Le méchant est un grand enfant
La nature fait de nous des êtres violents, colériques et peureux. C’est l’éducation et la raison qui font de nous des adultes et nous rendent capables de faire le bien.
À moins que vous ne donniez aux enfants tout ce qu’ils désirent, ils pleurent, se mettent en colère, frappent même leurs parents et tiennent de la nature ce caractère qui les fait agir ainsi ; et pourtant ils ne sont pas fautifs ni méchants, d’abord parce qu’ils ne peuvent pas nuire, ensuite parce qu’ils sont dispensés de tout devoir, n’ayant pas l’usage de leur raison.
Si, devenus adultes et ayant acquis des forces qui les rendent capables de nuire, ils continuent de se comporter ainsi, alors ils en viennent à être méchants et à être appelés ainsi. De sorte qu’un méchant est presque la même chose qu’un enfant vigoureux ou qu’un homme qui a l’âme d’un enfant, de sorte aussi que la méchanceté est la même chose qu’un manque de raison à un âge où elle arrive ordinairement aux hommes, quand la nature a été guidée par l’éducation et l’expérience des préjudices.
Donc à moins de dire que les hommes sont rendus méchants par la nature parce qu’ils ne possèdent naturellement ni l’éducation, ni l’usage de la raison, il faut reconnaître que les hommes peuvent éprouver naturellement de la convoitise, de la crainte, de la colère et les autres passions animales, sans être néanmoins rendus méchants par la nature.
L'essentiel
Les enfants sont merveilleux, n’est-ce pas ?

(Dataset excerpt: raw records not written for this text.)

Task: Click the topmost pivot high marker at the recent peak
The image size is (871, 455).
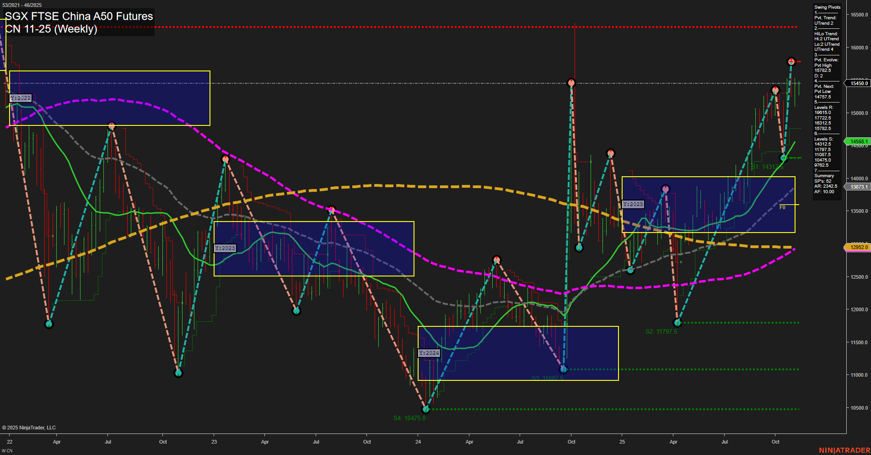Action: click(x=791, y=61)
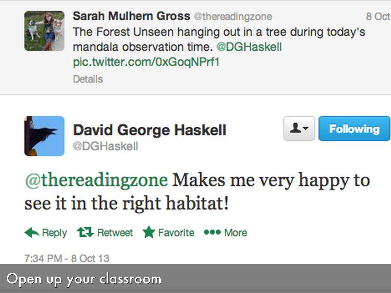Open the pic.twitter.com/0xGoqNPrf1 link
Image resolution: width=391 pixels, height=293 pixels.
point(146,62)
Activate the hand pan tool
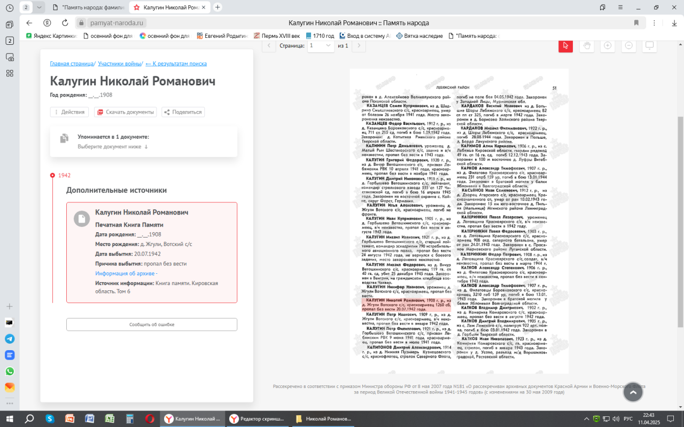 (x=587, y=46)
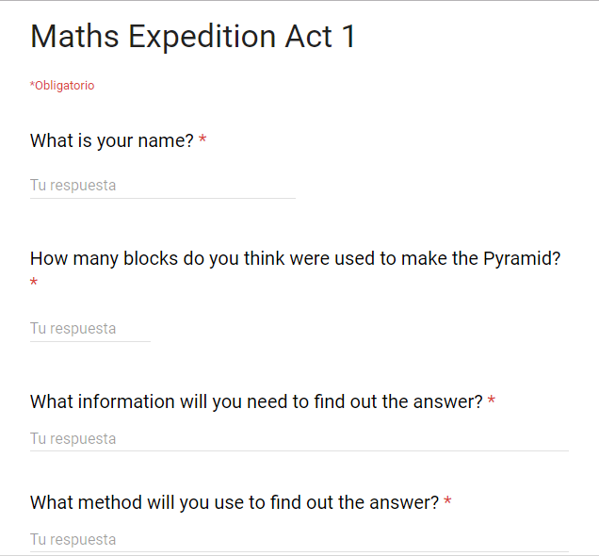Click the 'What method will you use' question label
This screenshot has height=556, width=599.
(235, 502)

Pourtant, la plus simple observation est sans appel : qui que soient leurs parents, les enfants sont peureux, colériques et agressifs.
Pourtant, on ne leur en veut pas. On ne les considère pas comme coupables ou mauvais. Ils ne font qu’exprimer leur nature, sans avoir conscience des conséquences de leurs actes.
On peut donc en déduire, pour Hobbes, que les adultes ayant le même comportement n’ont pas eu une mauvaise éducation : ils n’ont pas eu d’éducation du tout. Et leur nature continue à s’exprimer sans limites.
Des ressources pour aller plus loin
La brutalité naturelle
« Les désordres des méchants contraignent ceux mêmes qui sont les meilleurs de recourir, par le droit d’une légitime défense, à la force et à la tromperie. »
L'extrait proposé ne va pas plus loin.